Brandeis University Press recently published photojournalist and portrait photographer Ellen Warner’s book entitled “The Second Half: Forty Women Reveal Life After Fifty.” For the past fifteen years, Warner has been studying how women from multiple cultures experience the second half of their life. She then documented their stories through black and white portraits and interviews. In collaboration with the Women’s Studies Research Center, Brandeis University Press hosted an artist talk, book signing, and art exhibition curated by Olivia Baldwin on Thursday, Sept. 29. 

Despite being a first-time author, Warner’s book sold out in the first 10 days and has been incredibly well-received by The Washington Post, W Magazine, and MSNBC for the empathy, insight, and diversity portrayed in her photographs and interviews. 

Warner was inspired to write the book in part to answer the question: What is it like to be 80, or 90, or 106, the age of the oldest women she interviewed? 

In “The Second Half,” Warner compiled narratives of forty women from all walks of life — a Tuareg nomad, a Spanish flamenco dancer, an American manicurist, and one of the first female neurologists in Saudi Arabia, to name a few. 

Warner traveled all over the world to collect their testimonies. “I hate to go to a place, and not feel like I am somehow a part of it,” she said during the artist talk. “The nice thing about this project is that wherever you go, there are women to photograph.” 

Warner explained that she especially enjoys photographing writers and artists because “there is always something at work in the eyes of the creative mind,” elaborating that she is interested in discovering those ideas. 

The women featured in the book shared what they learned and valued in the first half of their lives that was helpful in the second half, as well as any advice they would offer young women today. Warner found many interviewees through recommendations she received from friends in different countries. 

One of the women she spoke with is an 86-year-old French resistance leader named Odette Walling. “My advice to younger women is to accept that you are getting older. Nothing is more annoying than women who want to play 20-years-old when they are aging. One has to age gracefully. It isn’t always easy,” Walling said. 

Another interviewee, Christine Ockrent, aged 62, is the first female TV anchor in France. “My advice is to keep at it; never complain, never explain,” she said. 

Tamasin Day-Lewis, an acclaimed filmmaker and food critic as well as sister to British actor Daniel Day-Lewis, also shared her story with Warner: “The older I’ve become, the more I’ve been paring away. It’s like cooking; when you are young, you make incredibly complicated dinners. Nowadays, I give somebody something incredibly simple, but the ingredients are better.”

During the Q&A portion of the event, Warner emphasized the main lessons she learned during the process of writing this novel. Firstly, “whatever you do, do it to the best of your ability.” She shared that this is a lesson she wishes to pass onto her own children. 

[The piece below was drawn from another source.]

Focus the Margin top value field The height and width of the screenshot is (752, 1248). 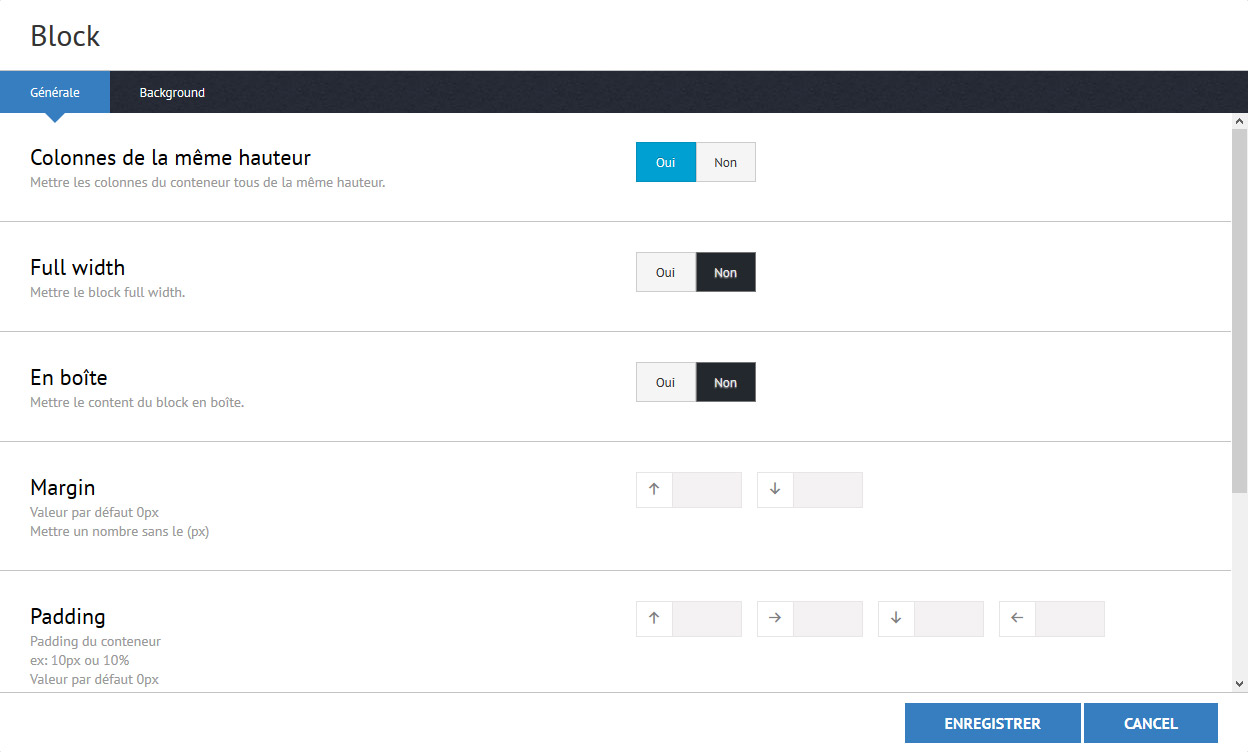tap(707, 490)
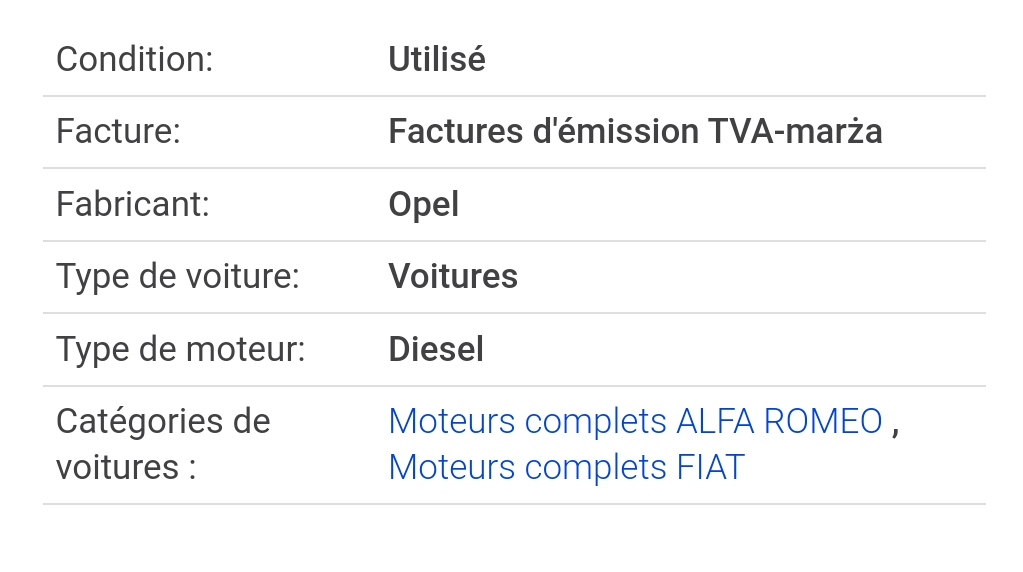This screenshot has height=572, width=1023.
Task: Click the Facture label
Action: 118,131
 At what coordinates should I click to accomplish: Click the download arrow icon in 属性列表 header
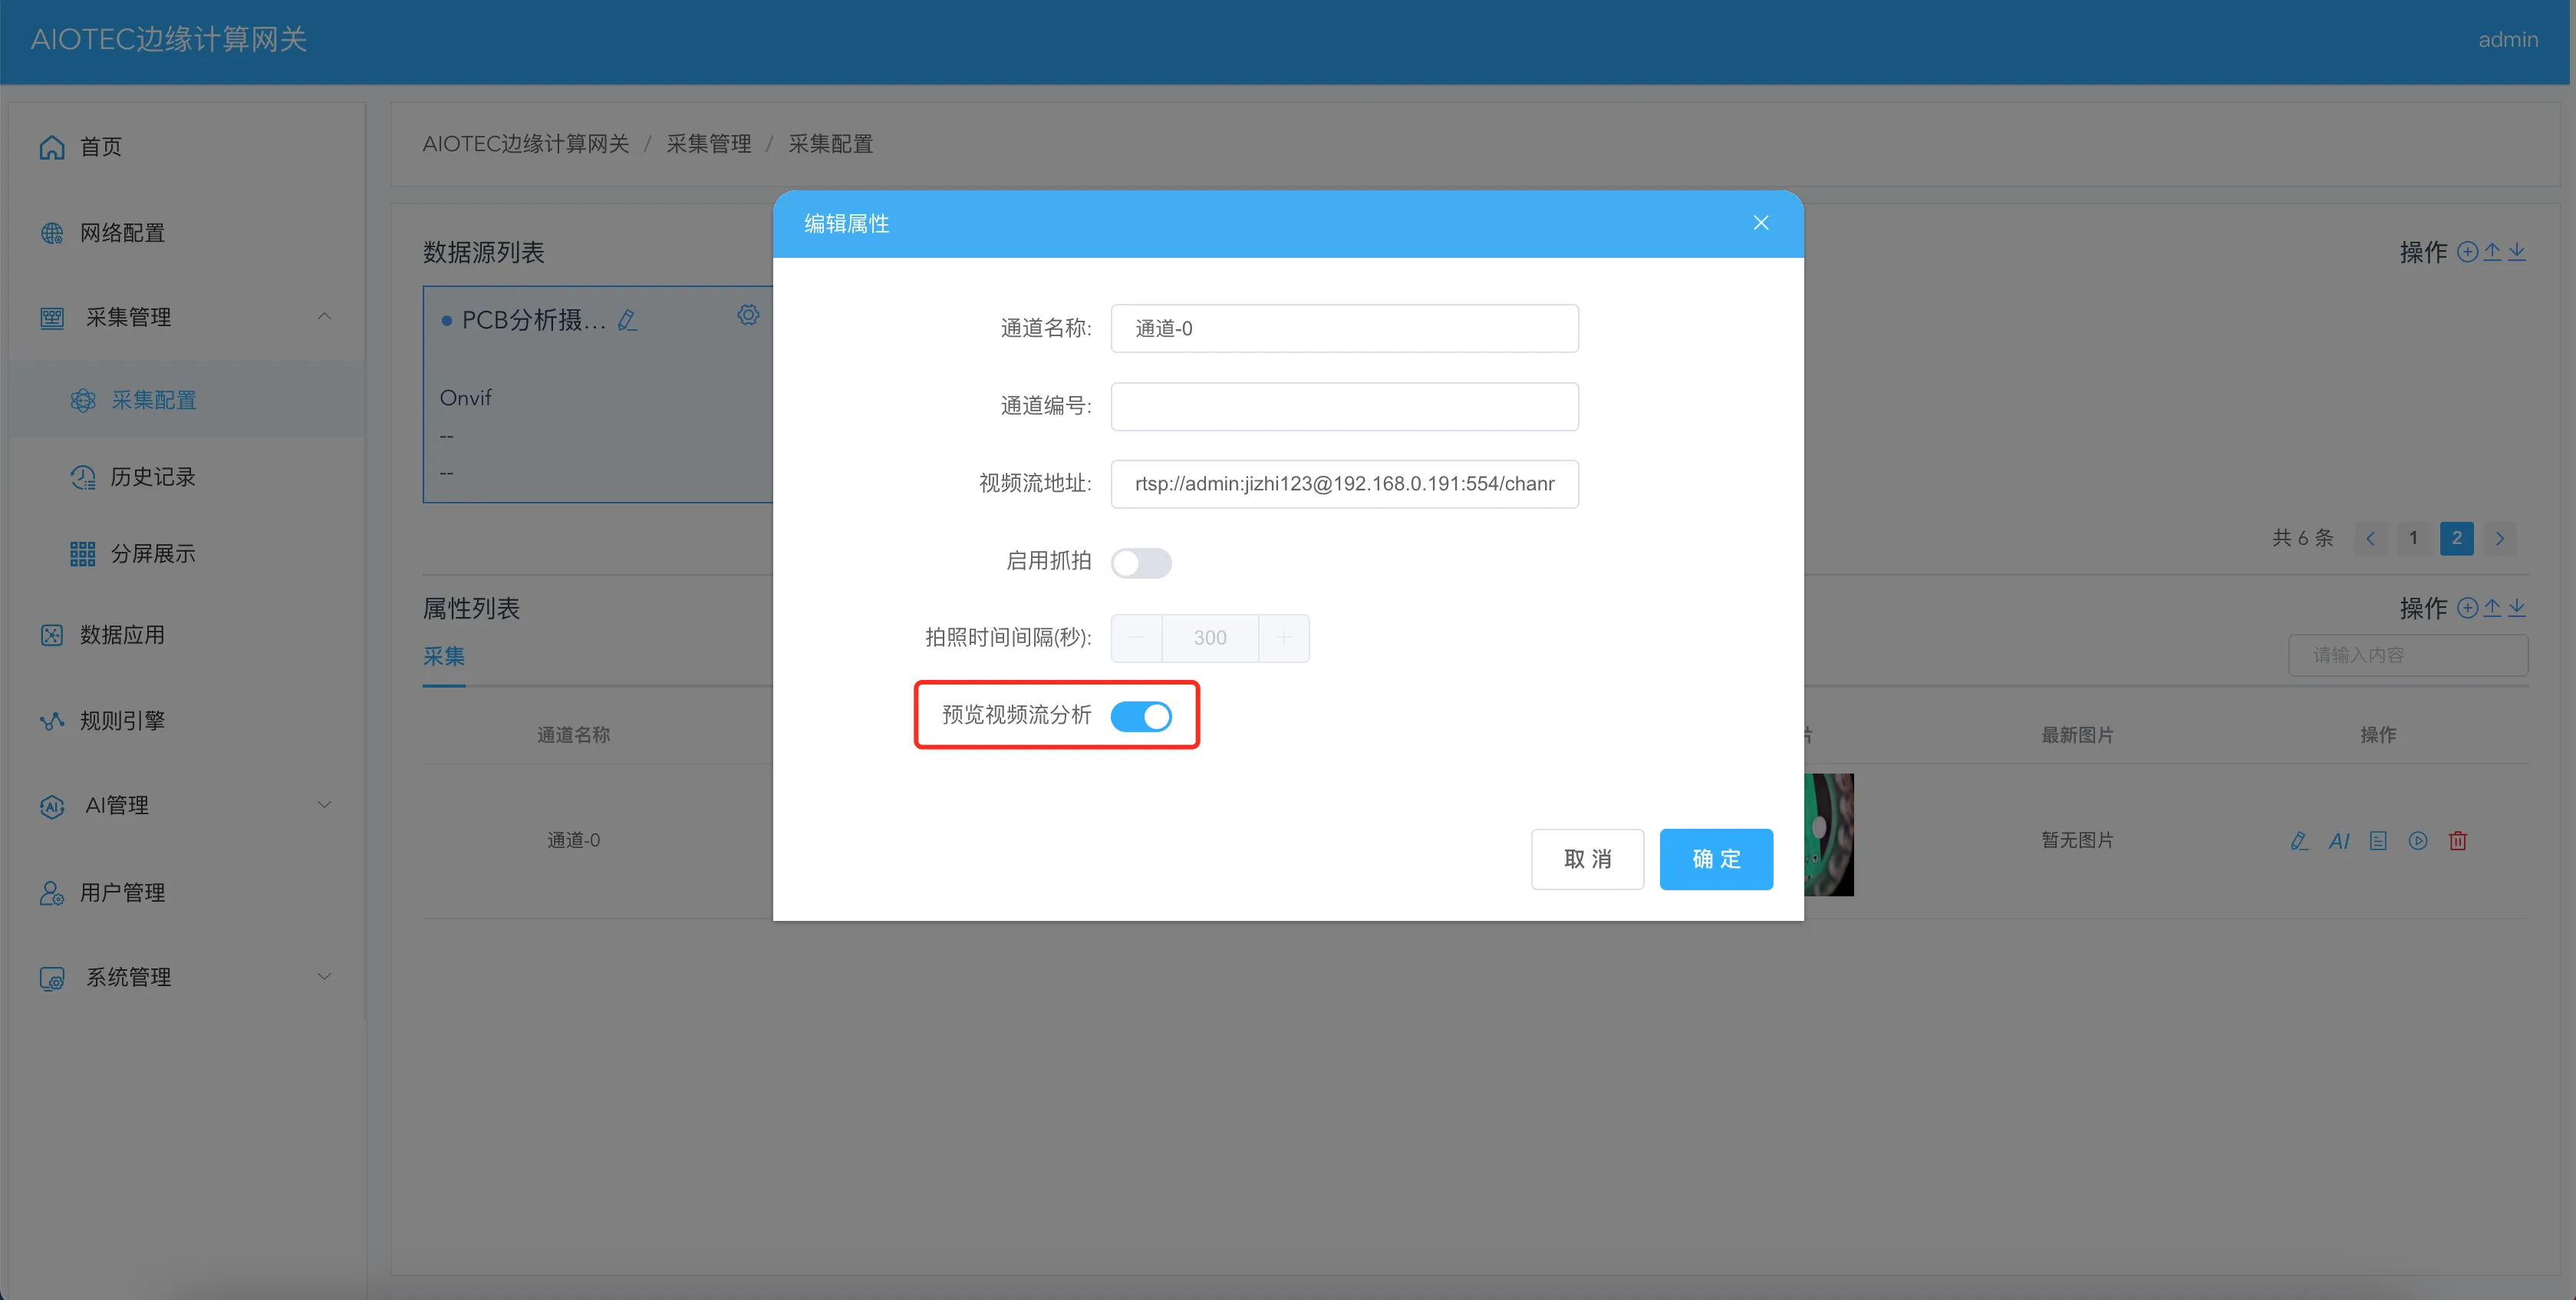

Another piece of advice that left an impression on her was that “when you are younger, you think you can do this and that. In reality, you have to choose between this or that, but it is not a sad choice.”

Lastly, Warner said, “it is so much easier to be judgmental when you are younger, but you will regret those judgments as you grow older.”

Warner also talked about her stylistic choices in “The Second Half,” such as the use of black and white photographs. “For portraits, somehow colors are so distracting,” she said. In her compositions, Warner prioritizes balance, explaining that she “look[s] for ways to evoke the mystery of a subject through expression, pose, and relationship to the background.”

Warner’s other photojournalism projects mainly focus on Indigenous cultures. She began her career in 1969, photographing in China, Iran, East Africa, India, and Europe. After a 10-year hiatus to raise her children, she resumed her work with a concentration on portraits. In 1997, Warner began writing travel articles that have been published in The New York Times, Travel and Leisure, and The Traveller. She also photographs author portraits for publishing houses in New York and London. 

When asked about any future projects, Warner shared that she has begun interviewing men over the age of 50 for a potential sequel to “The Second Half.”